STA, 31 March 2021 - Households in Slovenia saved a record high share of their disposable income in the coronavirus year 2020, while their final consumption expenditure saw a record drop, the Statistics Office (SURS) said on Wednesday.
While gross disposable income usually declines or stagnates in crises, transfers as part of government measures to mitigate the social and economic consequences of the coronavirus pandemic in 2020 prevented this potential decline at the aggregate level, SURS explained.
Gross disposable income of households rose by 9.8% or EUR 716 million in nominal terms in the last quarter of 2020 annually to EUR 8.04 billion.
In the entire year 2020, gross disposable income of households was by 3.8% higher than the year before.
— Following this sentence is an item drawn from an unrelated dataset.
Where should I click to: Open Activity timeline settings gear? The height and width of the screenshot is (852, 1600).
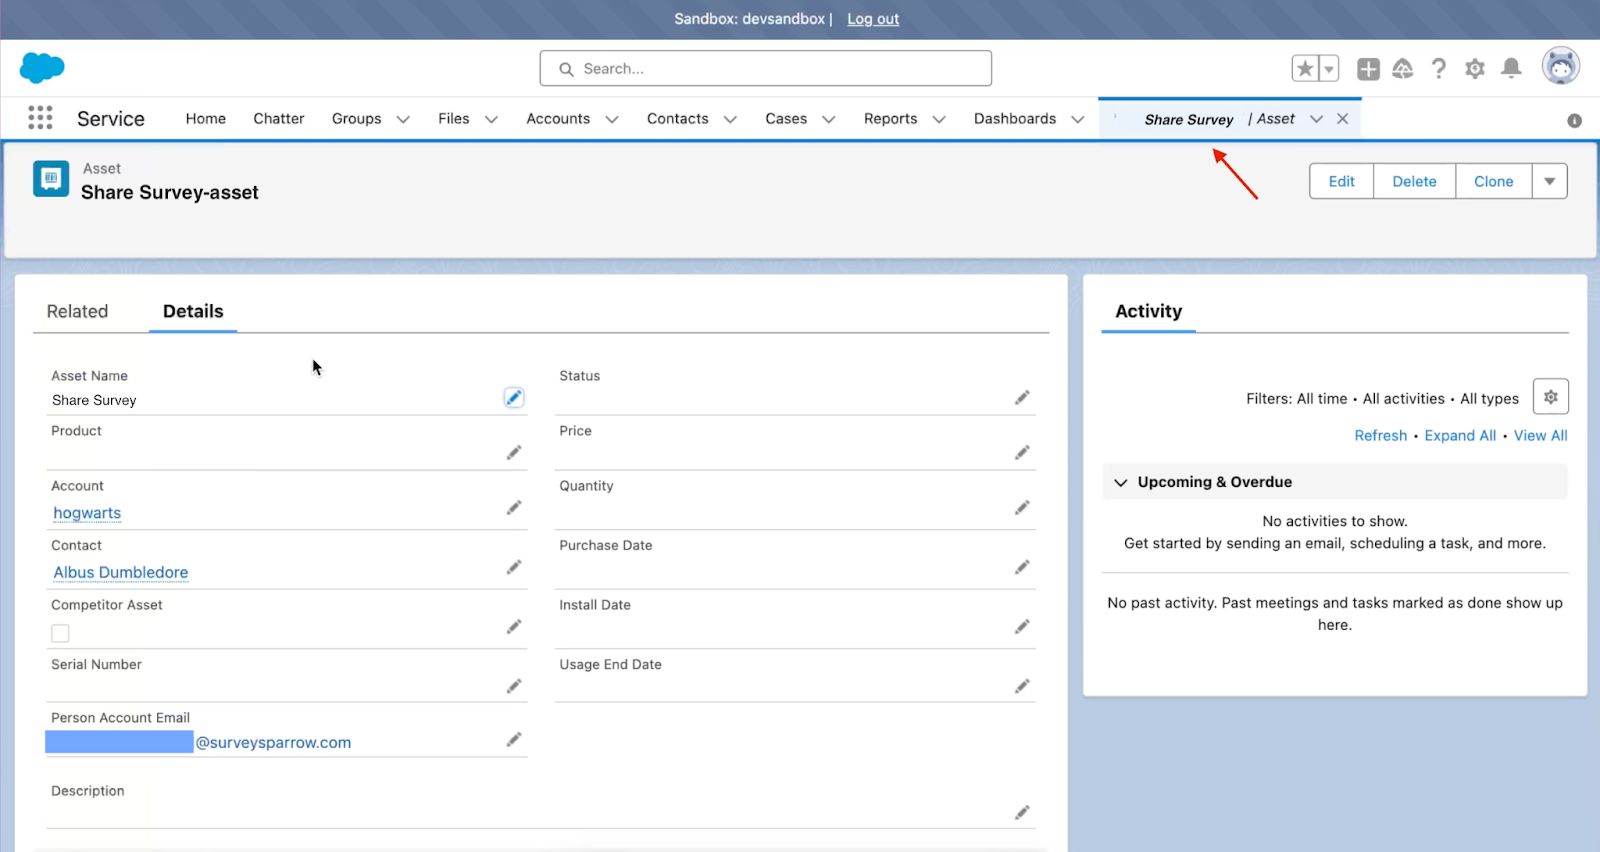[x=1550, y=397]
Households' final consumption expenditure meanwhile dropped by 15.4% to EUR 5.67 billion in the October-December period nominally compared to the same quarter in 2019.
In the whole of 2020, it dropped by 10.3% annually, the sharpest decrease to date and first since 2013.
"We can see that the coronavirus pandemic and measures to mitigate its consequences significantly affect households' consumption and saving behaviour," SURS commented.
With much lower final consumption expenditure, households' savings increased more sharply.
The gross household saving rate, which shows a share of gross savings in a household's gross disposable income, rose by 20.8 percentage points in the fourth quarter to 30.2% compared to the last quarter in 2019.
The first annual estimate shows that households in Slovenia in 2020 saved 25.1% of their gross disposable income, up 11.7 points over 2019.
The increase in the gross household saving rate in the fourth quarter and in the entire 2020 was the largest so far, said SURS.